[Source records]
--
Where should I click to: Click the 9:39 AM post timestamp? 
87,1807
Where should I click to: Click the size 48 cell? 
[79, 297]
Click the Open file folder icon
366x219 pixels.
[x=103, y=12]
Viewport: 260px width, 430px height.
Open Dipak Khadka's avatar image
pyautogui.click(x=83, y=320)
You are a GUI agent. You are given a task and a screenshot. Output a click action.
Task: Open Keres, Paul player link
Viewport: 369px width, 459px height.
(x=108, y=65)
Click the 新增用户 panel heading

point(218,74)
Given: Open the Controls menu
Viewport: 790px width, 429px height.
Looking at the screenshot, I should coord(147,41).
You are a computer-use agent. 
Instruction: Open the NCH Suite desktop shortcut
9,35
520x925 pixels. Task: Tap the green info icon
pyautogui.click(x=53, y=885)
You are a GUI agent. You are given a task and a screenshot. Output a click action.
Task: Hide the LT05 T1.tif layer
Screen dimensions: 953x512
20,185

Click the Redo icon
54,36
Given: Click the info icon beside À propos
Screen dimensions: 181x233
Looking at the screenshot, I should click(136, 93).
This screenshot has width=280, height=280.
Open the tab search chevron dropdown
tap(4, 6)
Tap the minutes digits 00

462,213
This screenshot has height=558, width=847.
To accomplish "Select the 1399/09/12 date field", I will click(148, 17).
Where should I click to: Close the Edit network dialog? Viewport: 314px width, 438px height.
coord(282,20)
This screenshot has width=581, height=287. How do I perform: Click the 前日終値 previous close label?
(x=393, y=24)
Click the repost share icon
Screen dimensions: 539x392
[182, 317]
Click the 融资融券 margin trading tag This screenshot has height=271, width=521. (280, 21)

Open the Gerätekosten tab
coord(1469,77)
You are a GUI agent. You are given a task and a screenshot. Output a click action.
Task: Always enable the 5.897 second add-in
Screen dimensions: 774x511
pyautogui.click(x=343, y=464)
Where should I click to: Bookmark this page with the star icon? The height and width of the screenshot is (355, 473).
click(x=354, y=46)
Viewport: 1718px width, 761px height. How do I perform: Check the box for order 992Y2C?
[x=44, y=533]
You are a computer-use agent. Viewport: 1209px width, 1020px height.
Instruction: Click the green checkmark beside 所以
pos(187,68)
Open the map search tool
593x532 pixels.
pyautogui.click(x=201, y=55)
--
* _YOUR GOAL_:
Which of the lines above hold the word "computer"? Copy each one.

* _SOLUTION_:
You are a computer-use agent. 
You are a computer-use agent. Viewport: 1209px width, 1020px height.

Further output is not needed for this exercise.